Nutritional Value of Bone Marrow

Bone marrow is a fatty, jellied substance found in the hollow interior of bones. It's a traditional delicacy in many cuisines around the world and is rejoiced for its rich, buttery flavor. But what's the story behind its nutritional content? Assessing the nutritional value of bone marrow involves an understanding of its macro and micronutrient profile, which can have both positive and negative implications on health.

First, let's look at the basic nutritive elements bone marrow provides:

  • Calories: Bone marrow is calorie-dense, predominantly from its high-fat content. A tablespoon of bone marrow can contain approximately 125 to 130 calories.
  • Fats: A significant portion of the calories in bone marrow come from fats, with a mix of saturated and unsaturated fats.
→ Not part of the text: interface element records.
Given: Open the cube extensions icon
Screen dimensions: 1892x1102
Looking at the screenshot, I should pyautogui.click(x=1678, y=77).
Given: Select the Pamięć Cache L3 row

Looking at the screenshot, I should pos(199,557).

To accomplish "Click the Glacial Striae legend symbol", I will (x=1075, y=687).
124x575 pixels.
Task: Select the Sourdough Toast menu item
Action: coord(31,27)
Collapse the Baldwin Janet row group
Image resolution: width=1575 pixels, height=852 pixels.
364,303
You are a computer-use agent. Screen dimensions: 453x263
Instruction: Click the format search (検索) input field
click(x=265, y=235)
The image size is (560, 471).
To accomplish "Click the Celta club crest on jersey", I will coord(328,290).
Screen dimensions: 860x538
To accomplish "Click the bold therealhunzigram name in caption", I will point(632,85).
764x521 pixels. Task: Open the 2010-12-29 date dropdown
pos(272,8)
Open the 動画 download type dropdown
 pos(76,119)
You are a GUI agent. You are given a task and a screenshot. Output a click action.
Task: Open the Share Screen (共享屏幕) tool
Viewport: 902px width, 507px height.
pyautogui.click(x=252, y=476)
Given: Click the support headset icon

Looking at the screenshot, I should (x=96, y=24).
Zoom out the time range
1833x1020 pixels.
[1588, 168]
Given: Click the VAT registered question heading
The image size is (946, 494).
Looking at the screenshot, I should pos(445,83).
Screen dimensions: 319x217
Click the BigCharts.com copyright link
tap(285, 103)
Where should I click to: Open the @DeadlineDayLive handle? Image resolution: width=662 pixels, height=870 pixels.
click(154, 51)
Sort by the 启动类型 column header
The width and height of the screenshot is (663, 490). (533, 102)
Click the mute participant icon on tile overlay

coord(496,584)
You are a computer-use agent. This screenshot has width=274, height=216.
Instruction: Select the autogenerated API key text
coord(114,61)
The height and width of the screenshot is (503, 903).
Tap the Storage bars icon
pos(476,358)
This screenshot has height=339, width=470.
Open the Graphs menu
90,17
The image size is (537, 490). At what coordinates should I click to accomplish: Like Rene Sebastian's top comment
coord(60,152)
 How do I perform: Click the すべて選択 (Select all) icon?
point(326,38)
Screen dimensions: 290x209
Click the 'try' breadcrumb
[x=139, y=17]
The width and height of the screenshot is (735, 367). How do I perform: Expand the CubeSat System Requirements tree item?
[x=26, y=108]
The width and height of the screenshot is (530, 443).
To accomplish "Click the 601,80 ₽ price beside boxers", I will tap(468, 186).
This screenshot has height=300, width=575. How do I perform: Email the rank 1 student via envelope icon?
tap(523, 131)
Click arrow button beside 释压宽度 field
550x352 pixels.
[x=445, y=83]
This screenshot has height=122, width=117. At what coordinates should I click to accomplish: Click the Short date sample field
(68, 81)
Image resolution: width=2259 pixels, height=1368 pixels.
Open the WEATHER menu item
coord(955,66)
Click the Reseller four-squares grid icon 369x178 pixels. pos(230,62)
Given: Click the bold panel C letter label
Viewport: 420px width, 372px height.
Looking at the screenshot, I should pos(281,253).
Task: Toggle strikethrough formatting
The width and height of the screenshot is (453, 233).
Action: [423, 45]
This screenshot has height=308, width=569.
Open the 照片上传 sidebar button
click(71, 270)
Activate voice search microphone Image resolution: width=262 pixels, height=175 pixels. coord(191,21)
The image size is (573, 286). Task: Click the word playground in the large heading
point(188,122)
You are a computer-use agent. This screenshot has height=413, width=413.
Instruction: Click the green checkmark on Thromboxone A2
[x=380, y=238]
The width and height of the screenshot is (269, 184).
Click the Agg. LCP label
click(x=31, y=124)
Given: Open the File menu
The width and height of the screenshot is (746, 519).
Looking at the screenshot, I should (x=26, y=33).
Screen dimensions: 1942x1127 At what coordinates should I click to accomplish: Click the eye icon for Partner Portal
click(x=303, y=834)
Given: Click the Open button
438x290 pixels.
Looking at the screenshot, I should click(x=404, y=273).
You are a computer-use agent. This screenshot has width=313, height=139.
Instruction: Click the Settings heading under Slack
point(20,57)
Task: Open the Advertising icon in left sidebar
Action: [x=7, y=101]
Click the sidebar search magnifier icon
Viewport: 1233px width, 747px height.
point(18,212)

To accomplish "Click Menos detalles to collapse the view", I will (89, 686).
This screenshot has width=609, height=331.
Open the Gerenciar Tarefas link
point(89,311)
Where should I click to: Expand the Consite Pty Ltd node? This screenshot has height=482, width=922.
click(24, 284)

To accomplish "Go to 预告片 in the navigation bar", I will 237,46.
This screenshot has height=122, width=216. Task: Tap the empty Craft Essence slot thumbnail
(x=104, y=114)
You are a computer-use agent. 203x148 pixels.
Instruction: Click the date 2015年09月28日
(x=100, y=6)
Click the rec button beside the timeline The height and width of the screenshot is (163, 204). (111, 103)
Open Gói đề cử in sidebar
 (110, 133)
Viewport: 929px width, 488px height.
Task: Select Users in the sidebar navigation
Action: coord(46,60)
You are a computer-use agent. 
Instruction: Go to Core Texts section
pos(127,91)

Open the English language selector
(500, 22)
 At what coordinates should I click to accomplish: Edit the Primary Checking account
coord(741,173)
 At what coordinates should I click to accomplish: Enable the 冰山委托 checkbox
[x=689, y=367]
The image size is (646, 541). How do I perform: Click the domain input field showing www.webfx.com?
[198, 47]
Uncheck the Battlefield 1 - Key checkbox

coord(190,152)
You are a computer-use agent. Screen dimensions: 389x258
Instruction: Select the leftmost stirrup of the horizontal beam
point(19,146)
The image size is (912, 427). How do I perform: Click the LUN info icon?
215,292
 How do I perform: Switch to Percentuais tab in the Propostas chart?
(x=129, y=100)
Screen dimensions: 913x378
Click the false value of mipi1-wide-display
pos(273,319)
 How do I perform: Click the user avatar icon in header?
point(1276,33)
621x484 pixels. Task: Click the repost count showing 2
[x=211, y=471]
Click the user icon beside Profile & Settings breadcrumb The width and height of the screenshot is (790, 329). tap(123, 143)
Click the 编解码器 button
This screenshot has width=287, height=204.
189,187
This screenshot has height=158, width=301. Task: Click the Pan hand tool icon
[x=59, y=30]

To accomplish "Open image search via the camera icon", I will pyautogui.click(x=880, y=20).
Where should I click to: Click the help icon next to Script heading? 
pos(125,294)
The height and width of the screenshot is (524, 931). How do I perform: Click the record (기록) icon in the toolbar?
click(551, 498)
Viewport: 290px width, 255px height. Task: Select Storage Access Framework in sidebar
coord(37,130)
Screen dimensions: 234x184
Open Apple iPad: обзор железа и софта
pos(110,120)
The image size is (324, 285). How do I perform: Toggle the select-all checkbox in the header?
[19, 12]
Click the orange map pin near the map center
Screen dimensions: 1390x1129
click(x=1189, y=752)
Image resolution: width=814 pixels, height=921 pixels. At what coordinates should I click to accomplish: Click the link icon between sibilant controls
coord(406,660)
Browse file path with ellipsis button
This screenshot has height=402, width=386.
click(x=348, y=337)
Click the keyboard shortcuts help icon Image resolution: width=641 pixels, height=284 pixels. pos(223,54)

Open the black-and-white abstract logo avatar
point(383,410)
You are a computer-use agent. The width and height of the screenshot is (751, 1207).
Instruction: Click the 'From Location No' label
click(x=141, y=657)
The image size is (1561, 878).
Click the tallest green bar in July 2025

The ratio of these fats can vary, with approximately 30% being saturated while the rest are monounsaturated and polyunsaturated fats, including omega-3 fatty acids.
  • Proteins: It contains a modest amount of proteins, essential for various bodily functions, including the growth and repair of tissues.
  • Vitamins and Minerals: Bone marrow contains trace amounts of vitamins such as vitamin A, several B vitamins, and minerals like iron, zinc, selenium, and phosphorus. These are vital for maintaining many physiological processes.
  • Collagen: It's rich in collagen, the protein that's key for maintaining the strength and elasticity of skin and connective tissues.

Research also indicates that bone marrow may play a role in joint health due to its collagen content. A study published in the Nutrition Journal suggests that collagen can support joint health and possibly reduce symptoms of arthritis.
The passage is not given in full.